**WHAT YOU HAVE TO DO**: Recast the part of the rows that opens with the line containing "Image resolution: width=1330" and closes with the line containing "(1098, 107).", both included, as a JSON list of strings, one string per line, leaving out blank lines. Omit the pictures from your answer.

[INPUT — start]

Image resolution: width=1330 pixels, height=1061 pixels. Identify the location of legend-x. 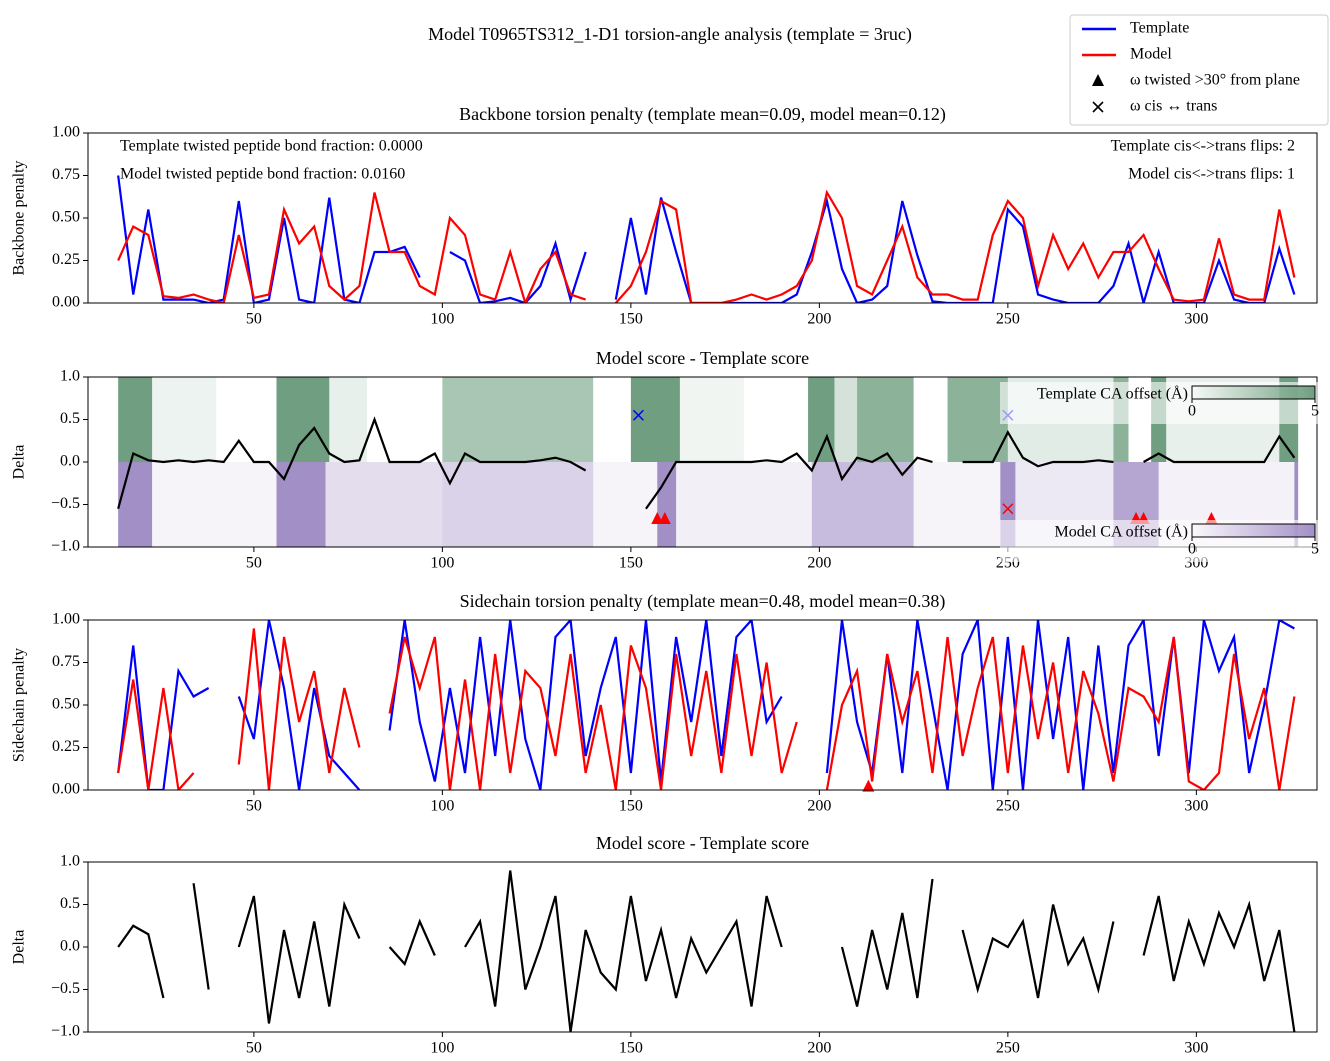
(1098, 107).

[INPUT — finish]
[INPUT — start]

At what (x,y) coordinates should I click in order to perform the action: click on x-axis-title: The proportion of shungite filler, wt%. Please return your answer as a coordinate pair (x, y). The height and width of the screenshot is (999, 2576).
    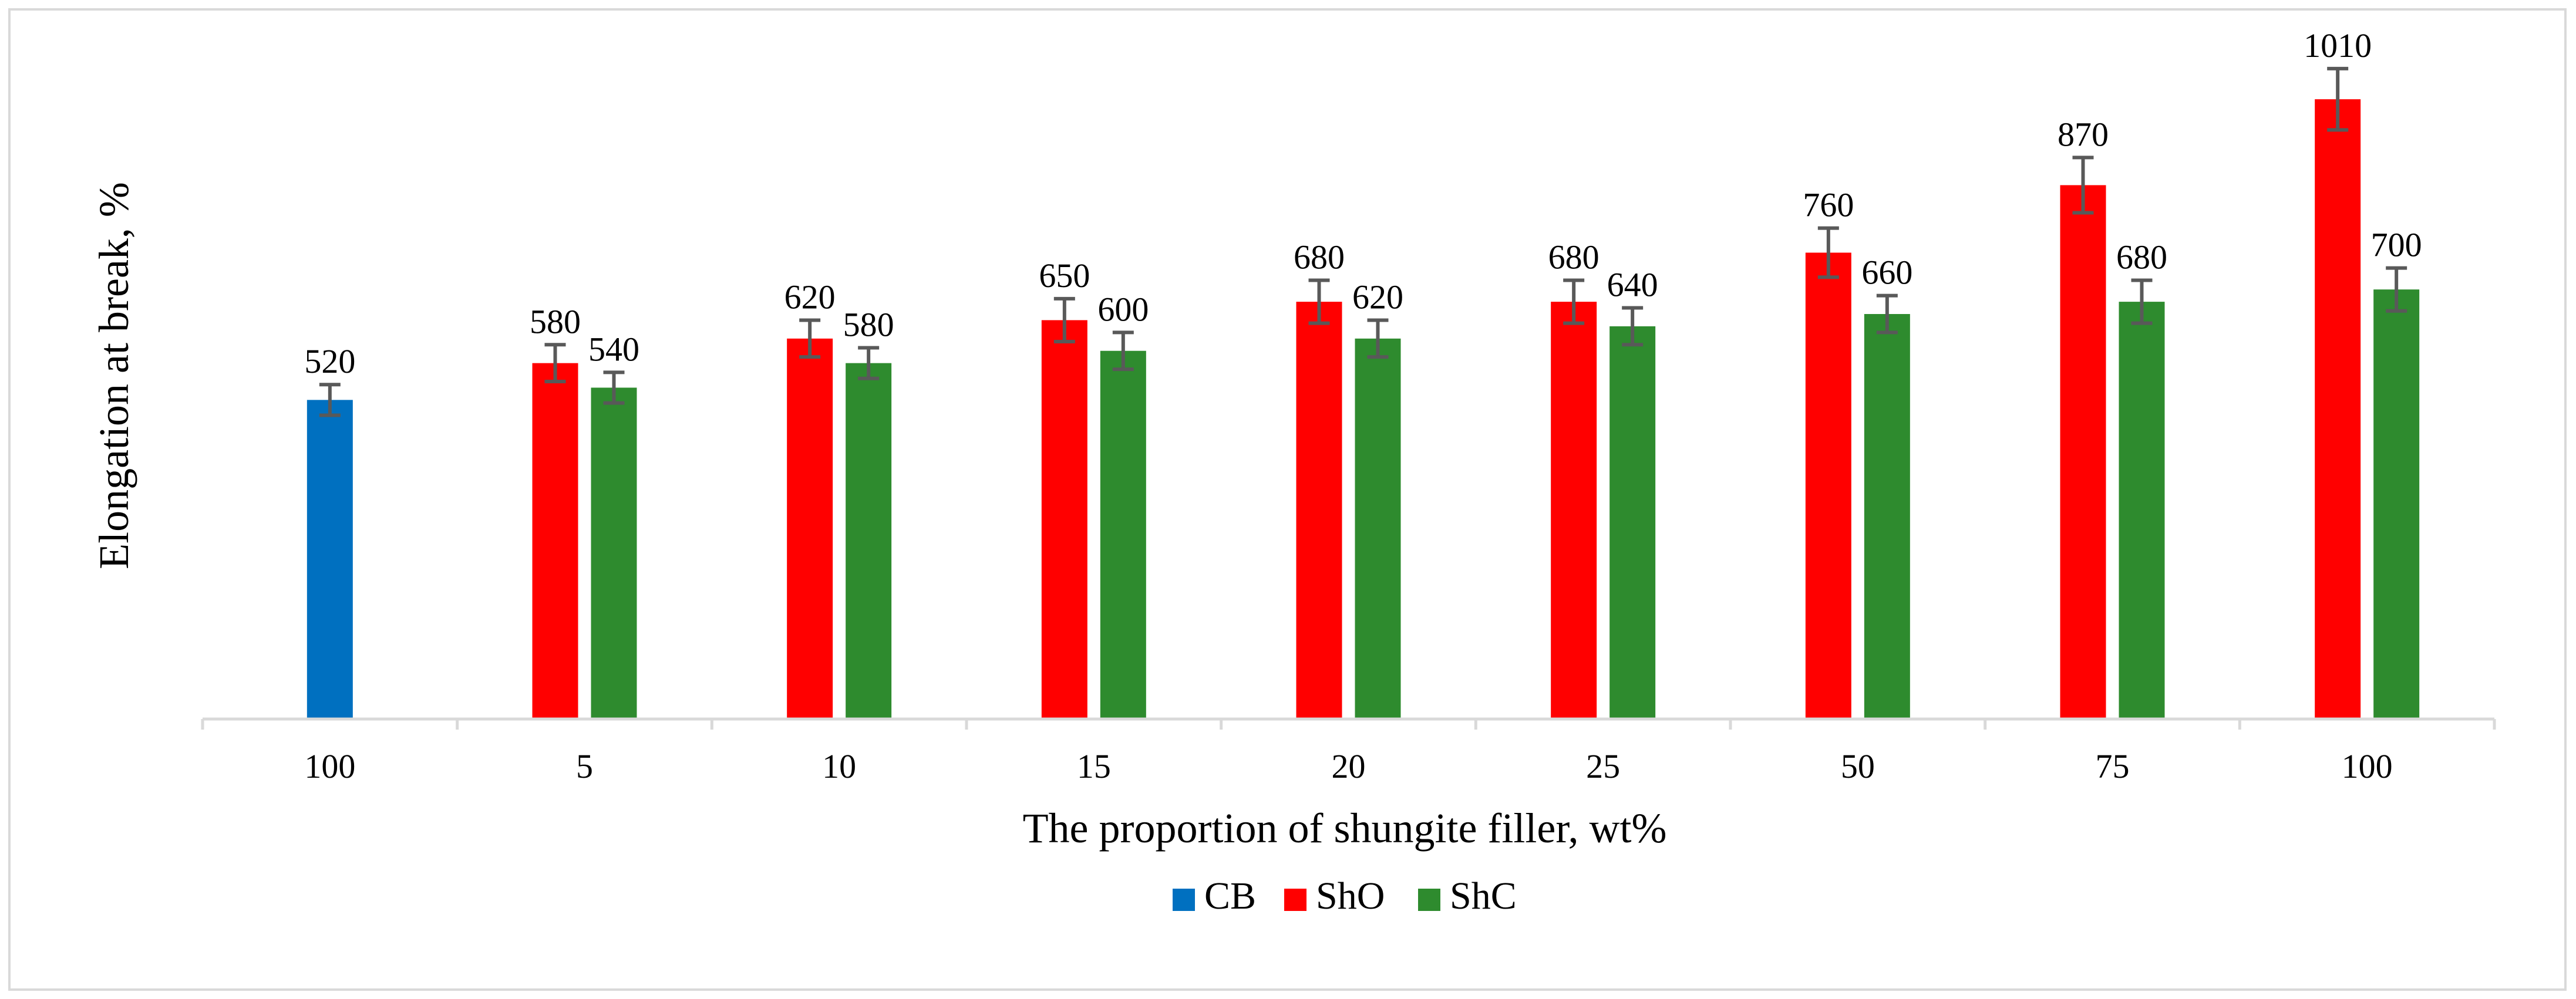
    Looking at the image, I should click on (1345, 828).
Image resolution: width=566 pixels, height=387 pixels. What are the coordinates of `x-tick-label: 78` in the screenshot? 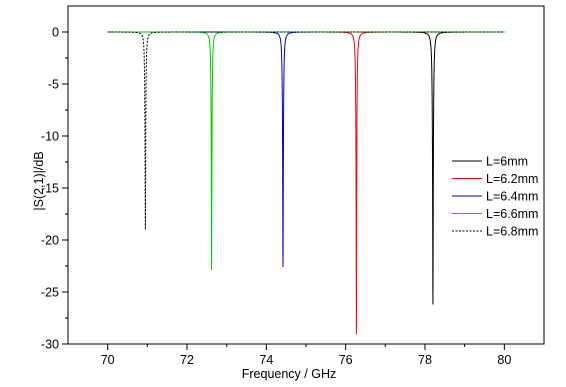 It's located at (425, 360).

[INPUT — finish]

**ANSWER**:
[
  "Image resolution: width=1330 pixels, height=1061 pixels. Identify the location of legend-x. ",
  "(1098, 107)."
]